Dataset items
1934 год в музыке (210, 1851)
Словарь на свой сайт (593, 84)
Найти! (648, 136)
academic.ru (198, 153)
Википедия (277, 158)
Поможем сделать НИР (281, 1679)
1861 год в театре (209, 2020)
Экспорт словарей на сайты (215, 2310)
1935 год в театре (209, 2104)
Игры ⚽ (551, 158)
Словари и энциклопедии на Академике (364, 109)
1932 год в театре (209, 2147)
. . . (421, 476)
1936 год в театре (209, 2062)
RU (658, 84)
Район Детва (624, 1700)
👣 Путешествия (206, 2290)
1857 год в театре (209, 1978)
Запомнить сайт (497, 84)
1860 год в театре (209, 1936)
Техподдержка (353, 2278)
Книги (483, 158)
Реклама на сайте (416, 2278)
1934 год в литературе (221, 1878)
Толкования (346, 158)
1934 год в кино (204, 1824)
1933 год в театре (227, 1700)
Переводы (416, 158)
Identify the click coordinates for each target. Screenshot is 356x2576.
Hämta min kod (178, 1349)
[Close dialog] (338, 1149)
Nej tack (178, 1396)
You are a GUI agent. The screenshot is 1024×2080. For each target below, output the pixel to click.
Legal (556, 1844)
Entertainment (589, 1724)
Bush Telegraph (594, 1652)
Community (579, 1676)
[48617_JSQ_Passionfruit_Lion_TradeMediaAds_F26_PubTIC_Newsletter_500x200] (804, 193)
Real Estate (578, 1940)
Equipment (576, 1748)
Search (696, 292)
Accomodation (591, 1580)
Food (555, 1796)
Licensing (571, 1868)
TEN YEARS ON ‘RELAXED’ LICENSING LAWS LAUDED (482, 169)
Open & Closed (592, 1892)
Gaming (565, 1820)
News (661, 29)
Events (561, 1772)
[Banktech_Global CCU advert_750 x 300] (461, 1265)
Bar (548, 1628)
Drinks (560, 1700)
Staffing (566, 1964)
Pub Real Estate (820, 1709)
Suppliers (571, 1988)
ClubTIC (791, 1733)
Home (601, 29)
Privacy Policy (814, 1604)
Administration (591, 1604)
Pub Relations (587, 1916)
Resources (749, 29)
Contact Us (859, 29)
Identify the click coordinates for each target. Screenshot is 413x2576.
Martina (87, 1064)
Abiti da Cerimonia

**Problem to solve**. Exactly the lines from the one containing "Home (601, 29)" through the last line of the records are to be transcribed, both endpoints included.

**Reply to the task**.
Home (601, 29)
Privacy Policy (814, 1604)
Administration (591, 1604)
Pub Relations (587, 1916)
Resources (749, 29)
Contact Us (859, 29)
Identify the click coordinates for each target. Screenshot is 413x2576.
Martina (87, 1064)
Abiti da Cerimonia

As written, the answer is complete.